Reproduce all of the items below, replacing every occurrence of "GUI agent" with "screen assistant" and leaving everything else unchanged.

-- Start Given entries --

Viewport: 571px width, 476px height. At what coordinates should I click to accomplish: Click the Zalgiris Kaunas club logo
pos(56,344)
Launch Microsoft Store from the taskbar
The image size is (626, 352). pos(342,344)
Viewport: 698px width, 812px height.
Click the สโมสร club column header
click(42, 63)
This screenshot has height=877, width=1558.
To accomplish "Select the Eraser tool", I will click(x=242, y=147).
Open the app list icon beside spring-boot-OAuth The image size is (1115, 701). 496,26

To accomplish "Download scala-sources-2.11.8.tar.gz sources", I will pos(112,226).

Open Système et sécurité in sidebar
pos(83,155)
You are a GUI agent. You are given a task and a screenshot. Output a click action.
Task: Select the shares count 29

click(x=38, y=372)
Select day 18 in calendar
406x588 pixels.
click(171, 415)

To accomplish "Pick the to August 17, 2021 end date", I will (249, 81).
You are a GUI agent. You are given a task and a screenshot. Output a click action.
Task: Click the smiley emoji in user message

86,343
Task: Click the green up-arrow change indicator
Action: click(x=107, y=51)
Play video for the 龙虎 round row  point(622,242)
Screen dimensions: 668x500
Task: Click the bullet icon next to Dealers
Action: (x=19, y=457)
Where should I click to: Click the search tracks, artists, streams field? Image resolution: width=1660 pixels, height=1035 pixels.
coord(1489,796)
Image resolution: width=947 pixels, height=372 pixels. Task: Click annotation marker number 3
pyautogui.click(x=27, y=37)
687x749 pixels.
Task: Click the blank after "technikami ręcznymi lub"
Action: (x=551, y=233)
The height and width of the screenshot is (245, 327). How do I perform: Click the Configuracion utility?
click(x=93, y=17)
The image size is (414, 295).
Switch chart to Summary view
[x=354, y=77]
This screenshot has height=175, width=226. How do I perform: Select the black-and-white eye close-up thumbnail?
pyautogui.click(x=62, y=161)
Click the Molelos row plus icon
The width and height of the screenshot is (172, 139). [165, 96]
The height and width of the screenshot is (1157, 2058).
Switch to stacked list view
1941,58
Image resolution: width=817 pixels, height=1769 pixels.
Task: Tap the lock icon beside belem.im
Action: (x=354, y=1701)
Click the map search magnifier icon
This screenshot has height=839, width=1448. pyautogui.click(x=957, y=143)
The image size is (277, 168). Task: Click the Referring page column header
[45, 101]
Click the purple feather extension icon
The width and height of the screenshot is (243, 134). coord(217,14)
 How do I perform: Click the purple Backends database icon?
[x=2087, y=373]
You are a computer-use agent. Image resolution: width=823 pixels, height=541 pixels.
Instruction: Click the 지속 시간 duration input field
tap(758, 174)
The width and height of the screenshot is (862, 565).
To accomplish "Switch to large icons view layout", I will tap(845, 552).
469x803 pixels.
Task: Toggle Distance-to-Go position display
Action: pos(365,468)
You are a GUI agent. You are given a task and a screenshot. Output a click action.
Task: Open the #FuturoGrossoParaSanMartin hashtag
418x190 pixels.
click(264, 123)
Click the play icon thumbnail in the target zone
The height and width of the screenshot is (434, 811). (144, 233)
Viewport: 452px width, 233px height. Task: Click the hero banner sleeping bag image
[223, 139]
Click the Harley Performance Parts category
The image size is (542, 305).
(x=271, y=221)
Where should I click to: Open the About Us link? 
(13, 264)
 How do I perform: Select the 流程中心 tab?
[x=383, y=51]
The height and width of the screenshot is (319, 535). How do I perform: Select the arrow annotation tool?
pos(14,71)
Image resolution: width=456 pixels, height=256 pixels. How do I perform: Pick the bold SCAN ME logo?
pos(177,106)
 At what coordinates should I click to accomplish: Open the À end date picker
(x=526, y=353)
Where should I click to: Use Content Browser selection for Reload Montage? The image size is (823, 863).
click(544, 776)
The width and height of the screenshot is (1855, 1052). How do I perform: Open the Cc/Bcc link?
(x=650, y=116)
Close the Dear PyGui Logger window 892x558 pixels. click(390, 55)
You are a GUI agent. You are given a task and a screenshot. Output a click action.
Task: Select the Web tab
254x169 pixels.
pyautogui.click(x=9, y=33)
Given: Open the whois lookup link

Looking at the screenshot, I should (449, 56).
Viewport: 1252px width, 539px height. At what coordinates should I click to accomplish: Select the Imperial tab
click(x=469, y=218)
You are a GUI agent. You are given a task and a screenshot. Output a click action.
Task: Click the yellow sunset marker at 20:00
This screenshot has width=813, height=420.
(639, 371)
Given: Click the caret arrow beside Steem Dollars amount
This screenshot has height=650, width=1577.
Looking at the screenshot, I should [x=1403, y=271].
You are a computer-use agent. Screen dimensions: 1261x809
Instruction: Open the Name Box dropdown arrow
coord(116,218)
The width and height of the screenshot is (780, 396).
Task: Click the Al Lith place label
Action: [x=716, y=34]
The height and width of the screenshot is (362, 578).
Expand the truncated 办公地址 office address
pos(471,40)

-- End Given entries --

> **Worked solution**:
Viewport: 571px width, 476px height. At what coordinates should I click to accomplish: Click the Zalgiris Kaunas club logo
pos(56,344)
Launch Microsoft Store from the taskbar
The image size is (626, 352). pos(342,344)
Viewport: 698px width, 812px height.
Click the สโมสร club column header
click(42, 63)
This screenshot has height=877, width=1558.
To accomplish "Select the Eraser tool", I will click(x=242, y=147).
Open the app list icon beside spring-boot-OAuth The image size is (1115, 701). 496,26

To accomplish "Download scala-sources-2.11.8.tar.gz sources", I will pos(112,226).

Open Système et sécurité in sidebar
pos(83,155)
You are a screen assistant. You are given a task and a screenshot. Output a click action.
Task: Select the shares count 29

click(x=38, y=372)
Select day 18 in calendar
406x588 pixels.
click(171, 415)

To accomplish "Pick the to August 17, 2021 end date", I will (249, 81).
You are a screen assistant. You are given a task and a screenshot. Output a click action.
Task: Click the smiley emoji in user message

86,343
Task: Click the green up-arrow change indicator
Action: click(x=107, y=51)
Play video for the 龙虎 round row  point(622,242)
Screen dimensions: 668x500
Task: Click the bullet icon next to Dealers
Action: (x=19, y=457)
Where should I click to: Click the search tracks, artists, streams field? Image resolution: width=1660 pixels, height=1035 pixels.
coord(1489,796)
Image resolution: width=947 pixels, height=372 pixels. Task: Click annotation marker number 3
pyautogui.click(x=27, y=37)
687x749 pixels.
Task: Click the blank after "technikami ręcznymi lub"
Action: (x=551, y=233)
The height and width of the screenshot is (245, 327). How do I perform: Click the Configuracion utility?
click(x=93, y=17)
The image size is (414, 295).
Switch chart to Summary view
[x=354, y=77]
This screenshot has height=175, width=226. How do I perform: Select the black-and-white eye close-up thumbnail?
pyautogui.click(x=62, y=161)
Click the Molelos row plus icon
The width and height of the screenshot is (172, 139). [165, 96]
The height and width of the screenshot is (1157, 2058).
Switch to stacked list view
1941,58
Image resolution: width=817 pixels, height=1769 pixels.
Task: Tap the lock icon beside belem.im
Action: (x=354, y=1701)
Click the map search magnifier icon
This screenshot has height=839, width=1448. pyautogui.click(x=957, y=143)
The image size is (277, 168). Task: Click the Referring page column header
[45, 101]
Click the purple feather extension icon
The width and height of the screenshot is (243, 134). coord(217,14)
 How do I perform: Click the purple Backends database icon?
[x=2087, y=373]
You are a computer-use agent. Image resolution: width=823 pixels, height=541 pixels.
Instruction: Click the 지속 시간 duration input field
tap(758, 174)
The width and height of the screenshot is (862, 565).
To accomplish "Switch to large icons view layout", I will tap(845, 552).
469x803 pixels.
Task: Toggle Distance-to-Go position display
Action: pos(365,468)
You are a screen assistant. You are given a task and a screenshot. Output a click action.
Task: Open the #FuturoGrossoParaSanMartin hashtag
418x190 pixels.
click(264, 123)
Click the play icon thumbnail in the target zone
The height and width of the screenshot is (434, 811). (144, 233)
Viewport: 452px width, 233px height. Task: Click the hero banner sleeping bag image
[223, 139]
Click the Harley Performance Parts category
The image size is (542, 305).
(x=271, y=221)
Where should I click to: Open the About Us link? 
(13, 264)
 How do I perform: Select the 流程中心 tab?
[x=383, y=51]
The height and width of the screenshot is (319, 535). How do I perform: Select the arrow annotation tool?
pos(14,71)
Image resolution: width=456 pixels, height=256 pixels. How do I perform: Pick the bold SCAN ME logo?
pos(177,106)
 At what coordinates should I click to accomplish: Open the À end date picker
(x=526, y=353)
Where should I click to: Use Content Browser selection for Reload Montage? The image size is (823, 863).
click(544, 776)
The width and height of the screenshot is (1855, 1052). How do I perform: Open the Cc/Bcc link?
(x=650, y=116)
Close the Dear PyGui Logger window 892x558 pixels. click(390, 55)
You are a screen assistant. You are given a task and a screenshot. Output a click action.
Task: Select the Web tab
254x169 pixels.
pyautogui.click(x=9, y=33)
Given: Open the whois lookup link

Looking at the screenshot, I should (449, 56).
Viewport: 1252px width, 539px height. At what coordinates should I click to accomplish: Select the Imperial tab
click(x=469, y=218)
You are a screen assistant. You are given a task and a screenshot. Output a click action.
Task: Click the yellow sunset marker at 20:00
This screenshot has width=813, height=420.
(639, 371)
Given: Click the caret arrow beside Steem Dollars amount
This screenshot has height=650, width=1577.
Looking at the screenshot, I should [x=1403, y=271].
You are a computer-use agent. Screen dimensions: 1261x809
Instruction: Open the Name Box dropdown arrow
coord(116,218)
The width and height of the screenshot is (780, 396).
Task: Click the Al Lith place label
Action: [x=716, y=34]
The height and width of the screenshot is (362, 578).
Expand the truncated 办公地址 office address
pos(471,40)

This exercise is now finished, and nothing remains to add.